ATTIVITÀ RICHIESTA 1: Trascriva fedelmente, dal testo sulla prescrizione dell'azione di responsabilità degli amministratori, tutto ciò che va da "La distinzione tra" fino a "decorrenza del medesimo.".
ATTIVITÀ RICHIESTA 2: Completi il seguito del testo sulla prescrizione dell'azione di responsabilità degli amministratori, riprendendo dopo l'ultima frase riportata.

### TESTO DI RIFERIMENTO ###

AZIONE DI RESPONSABILITÀ DEGLI AMMINISTRATORI ESPERITA DAI CREDITORI: LA PRESCRIZIONE

Come noto l’art. 2949 c.c. prevede, al primo comma, che i diritti che derivano dai rapporti sociali si prescrivono nel termine di cinque anni: al secondo comma, l’articolo in commento prevede che allo stesso termine quinquennale è soggetta l’azione di responsabilità spettante ai creditori sociali verso gli amministratori.

La distinzione tra i due commi dell’art. 2949 c.c. non si incunea nel termine di prescrizione che, in effetti, è pur sempre quinquennale, bensì dal momento di decorrenza del medesimo.

Rimanendo nell’ambito delle azioni di responsabilità degli amministratori, la disposizione di cui al primo comma disciplina la c.d. azione sociale di responsabilità: in tal caso, tale norma, letta in raccordo con quanto dispone l’art. 2941, primo comma, n. 7 c.c., fa decorrere il termine di prescrizione dalla data di cessazione dalla carica di amministratore.

### DATI FORNITI ###

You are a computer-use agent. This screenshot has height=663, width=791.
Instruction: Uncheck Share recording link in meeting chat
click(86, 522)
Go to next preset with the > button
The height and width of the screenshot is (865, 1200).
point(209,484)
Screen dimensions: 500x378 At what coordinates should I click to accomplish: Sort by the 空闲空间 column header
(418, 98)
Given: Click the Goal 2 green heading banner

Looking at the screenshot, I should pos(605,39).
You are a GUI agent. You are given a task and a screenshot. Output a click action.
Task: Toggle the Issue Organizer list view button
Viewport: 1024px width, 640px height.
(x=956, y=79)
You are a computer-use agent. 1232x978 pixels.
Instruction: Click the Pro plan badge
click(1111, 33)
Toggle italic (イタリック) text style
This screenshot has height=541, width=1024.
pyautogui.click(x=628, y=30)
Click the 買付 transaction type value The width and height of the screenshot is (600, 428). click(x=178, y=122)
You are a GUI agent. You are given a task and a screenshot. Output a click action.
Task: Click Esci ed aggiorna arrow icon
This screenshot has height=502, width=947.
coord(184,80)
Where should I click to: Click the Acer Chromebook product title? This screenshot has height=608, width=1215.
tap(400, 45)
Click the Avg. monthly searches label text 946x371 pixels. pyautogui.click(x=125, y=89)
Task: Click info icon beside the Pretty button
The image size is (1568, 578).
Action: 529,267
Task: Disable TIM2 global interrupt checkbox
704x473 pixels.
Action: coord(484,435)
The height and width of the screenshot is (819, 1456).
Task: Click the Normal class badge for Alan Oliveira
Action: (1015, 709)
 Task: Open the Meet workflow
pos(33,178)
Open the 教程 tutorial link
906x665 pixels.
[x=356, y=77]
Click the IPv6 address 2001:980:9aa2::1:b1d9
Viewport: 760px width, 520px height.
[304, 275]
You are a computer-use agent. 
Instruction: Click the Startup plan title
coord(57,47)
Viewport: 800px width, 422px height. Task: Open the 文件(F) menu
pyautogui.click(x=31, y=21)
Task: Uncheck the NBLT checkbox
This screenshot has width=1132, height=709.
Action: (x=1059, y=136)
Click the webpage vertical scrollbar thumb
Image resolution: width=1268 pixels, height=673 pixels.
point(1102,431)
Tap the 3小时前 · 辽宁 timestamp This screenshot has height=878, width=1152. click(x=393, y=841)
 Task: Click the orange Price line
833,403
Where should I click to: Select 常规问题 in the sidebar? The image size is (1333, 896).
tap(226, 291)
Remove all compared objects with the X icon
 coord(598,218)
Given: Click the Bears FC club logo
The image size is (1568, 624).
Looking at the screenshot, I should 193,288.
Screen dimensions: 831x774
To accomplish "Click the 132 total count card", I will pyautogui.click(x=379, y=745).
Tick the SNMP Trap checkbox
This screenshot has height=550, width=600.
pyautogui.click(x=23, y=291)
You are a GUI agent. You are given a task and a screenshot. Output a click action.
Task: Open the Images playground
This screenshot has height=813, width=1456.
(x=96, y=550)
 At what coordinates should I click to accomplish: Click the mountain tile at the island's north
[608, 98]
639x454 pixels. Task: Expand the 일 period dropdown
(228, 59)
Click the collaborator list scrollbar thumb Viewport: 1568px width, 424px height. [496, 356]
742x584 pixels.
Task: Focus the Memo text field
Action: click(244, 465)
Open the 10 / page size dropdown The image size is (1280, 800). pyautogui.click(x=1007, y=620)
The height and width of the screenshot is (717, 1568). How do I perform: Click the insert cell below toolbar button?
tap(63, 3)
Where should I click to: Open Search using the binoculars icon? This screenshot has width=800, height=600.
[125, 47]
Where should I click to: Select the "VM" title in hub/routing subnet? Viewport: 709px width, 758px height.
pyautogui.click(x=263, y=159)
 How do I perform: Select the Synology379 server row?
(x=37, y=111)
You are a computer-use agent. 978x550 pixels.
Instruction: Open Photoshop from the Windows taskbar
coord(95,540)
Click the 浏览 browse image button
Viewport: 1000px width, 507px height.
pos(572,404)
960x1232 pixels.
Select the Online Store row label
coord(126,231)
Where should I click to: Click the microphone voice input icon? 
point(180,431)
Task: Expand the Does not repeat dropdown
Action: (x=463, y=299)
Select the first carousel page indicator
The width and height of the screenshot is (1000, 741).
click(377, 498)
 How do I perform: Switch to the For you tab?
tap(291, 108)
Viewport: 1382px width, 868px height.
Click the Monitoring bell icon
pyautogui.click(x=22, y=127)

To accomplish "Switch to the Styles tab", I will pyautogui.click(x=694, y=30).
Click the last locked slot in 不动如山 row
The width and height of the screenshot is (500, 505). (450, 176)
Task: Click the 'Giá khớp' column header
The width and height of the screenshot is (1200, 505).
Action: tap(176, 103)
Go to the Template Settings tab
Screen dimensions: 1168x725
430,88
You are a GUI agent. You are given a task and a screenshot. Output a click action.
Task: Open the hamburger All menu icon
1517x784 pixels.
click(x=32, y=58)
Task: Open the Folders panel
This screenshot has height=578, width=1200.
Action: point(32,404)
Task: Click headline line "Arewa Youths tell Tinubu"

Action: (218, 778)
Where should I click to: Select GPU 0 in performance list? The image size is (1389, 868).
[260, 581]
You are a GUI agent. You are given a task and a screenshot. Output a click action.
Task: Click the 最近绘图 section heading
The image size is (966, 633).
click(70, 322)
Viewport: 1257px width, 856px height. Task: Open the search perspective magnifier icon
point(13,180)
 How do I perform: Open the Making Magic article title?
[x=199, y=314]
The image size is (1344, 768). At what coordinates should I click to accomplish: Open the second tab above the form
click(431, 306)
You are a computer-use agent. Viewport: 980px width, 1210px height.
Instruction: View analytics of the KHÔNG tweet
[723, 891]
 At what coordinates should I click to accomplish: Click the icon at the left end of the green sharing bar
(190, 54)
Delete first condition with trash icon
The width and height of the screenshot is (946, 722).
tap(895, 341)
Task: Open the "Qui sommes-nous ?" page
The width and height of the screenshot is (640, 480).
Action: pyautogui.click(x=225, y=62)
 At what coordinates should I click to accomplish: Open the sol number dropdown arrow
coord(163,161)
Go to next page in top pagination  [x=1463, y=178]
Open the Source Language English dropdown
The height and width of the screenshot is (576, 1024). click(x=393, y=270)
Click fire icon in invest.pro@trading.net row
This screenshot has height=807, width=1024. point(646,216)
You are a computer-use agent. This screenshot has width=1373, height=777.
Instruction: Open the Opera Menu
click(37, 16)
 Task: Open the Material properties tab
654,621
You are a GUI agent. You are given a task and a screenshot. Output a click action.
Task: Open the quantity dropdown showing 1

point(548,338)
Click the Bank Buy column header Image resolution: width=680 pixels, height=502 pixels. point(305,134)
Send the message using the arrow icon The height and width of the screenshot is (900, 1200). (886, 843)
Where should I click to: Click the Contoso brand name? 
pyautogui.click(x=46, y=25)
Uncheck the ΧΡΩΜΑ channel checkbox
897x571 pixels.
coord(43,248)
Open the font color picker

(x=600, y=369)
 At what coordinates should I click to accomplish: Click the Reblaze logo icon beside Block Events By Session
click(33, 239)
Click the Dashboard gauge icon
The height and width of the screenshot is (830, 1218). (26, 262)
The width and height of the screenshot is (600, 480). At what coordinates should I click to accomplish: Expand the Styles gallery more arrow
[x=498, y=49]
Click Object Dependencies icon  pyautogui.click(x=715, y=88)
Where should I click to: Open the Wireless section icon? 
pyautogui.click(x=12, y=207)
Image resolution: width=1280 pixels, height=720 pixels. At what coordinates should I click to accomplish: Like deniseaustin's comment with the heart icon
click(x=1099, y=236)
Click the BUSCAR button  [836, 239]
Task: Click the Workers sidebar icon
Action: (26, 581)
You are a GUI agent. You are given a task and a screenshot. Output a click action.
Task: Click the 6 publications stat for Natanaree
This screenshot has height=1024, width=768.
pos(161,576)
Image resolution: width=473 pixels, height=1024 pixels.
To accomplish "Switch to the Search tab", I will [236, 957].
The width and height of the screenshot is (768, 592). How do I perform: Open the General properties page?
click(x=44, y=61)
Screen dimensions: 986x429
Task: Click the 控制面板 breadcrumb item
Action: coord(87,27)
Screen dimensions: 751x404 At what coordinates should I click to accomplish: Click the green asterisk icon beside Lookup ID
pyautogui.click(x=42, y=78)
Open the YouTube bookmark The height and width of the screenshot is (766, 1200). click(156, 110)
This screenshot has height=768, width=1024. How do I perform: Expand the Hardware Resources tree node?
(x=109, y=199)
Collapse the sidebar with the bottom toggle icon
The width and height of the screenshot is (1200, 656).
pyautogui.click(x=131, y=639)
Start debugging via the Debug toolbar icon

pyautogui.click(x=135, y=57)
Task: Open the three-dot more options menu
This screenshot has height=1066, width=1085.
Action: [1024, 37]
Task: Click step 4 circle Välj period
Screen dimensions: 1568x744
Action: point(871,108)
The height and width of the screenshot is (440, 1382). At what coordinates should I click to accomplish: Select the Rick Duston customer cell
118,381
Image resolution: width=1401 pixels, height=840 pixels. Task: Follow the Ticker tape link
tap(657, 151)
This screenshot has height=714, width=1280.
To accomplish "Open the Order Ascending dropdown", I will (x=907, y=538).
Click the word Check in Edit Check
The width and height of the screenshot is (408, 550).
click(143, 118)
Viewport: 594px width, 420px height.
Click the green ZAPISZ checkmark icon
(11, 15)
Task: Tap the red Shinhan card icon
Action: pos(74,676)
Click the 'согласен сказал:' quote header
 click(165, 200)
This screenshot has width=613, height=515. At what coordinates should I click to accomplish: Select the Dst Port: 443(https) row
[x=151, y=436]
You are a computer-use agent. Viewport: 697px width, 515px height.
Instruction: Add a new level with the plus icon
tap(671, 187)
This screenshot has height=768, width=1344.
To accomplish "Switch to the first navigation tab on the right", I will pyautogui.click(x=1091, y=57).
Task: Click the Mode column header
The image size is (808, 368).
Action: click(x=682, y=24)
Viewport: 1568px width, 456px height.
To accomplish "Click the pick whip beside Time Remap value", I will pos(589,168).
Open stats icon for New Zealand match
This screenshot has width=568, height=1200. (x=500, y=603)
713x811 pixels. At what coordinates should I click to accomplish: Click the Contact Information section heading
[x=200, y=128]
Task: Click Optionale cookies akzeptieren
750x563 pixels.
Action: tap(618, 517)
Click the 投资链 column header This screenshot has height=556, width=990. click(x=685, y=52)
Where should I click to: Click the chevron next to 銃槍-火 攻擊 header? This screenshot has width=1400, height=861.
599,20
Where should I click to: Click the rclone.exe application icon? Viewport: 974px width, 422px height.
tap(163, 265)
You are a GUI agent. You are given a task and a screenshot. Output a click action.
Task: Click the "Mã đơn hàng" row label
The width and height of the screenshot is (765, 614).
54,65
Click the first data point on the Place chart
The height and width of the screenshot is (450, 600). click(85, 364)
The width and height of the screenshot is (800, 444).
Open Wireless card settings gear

###

RISULTATO 1:
La distinzione tra i due commi dell’art. 2949 c.c. non si incunea nel termine di prescrizione che, in effetti, è pur sempre quinquennale, bensì dal momento di decorrenza del medesimo.

RISULTATO 2:
Diversamente da ciò, per giurisprudenza consolidata, il termine di prescrizione di cui al secondo comma dell’art. 2949 c.c., quindi con riferimento all’azione di responsabilità esperita dai creditori sociali, decorre non dal momento in cui l’atto dannoso è stato posto in essere, ma dal momento, normalmente successivo, in cui i creditori hanno potuto avere contezza del danno cagionato dalla mala gestio.

In tali termini si è espresso il Tribunale di Bologna con pronuncia del 1° giugno 2020, come anche la Suprema Corte con pronuncia del 3 marzo 2021, n. 5795.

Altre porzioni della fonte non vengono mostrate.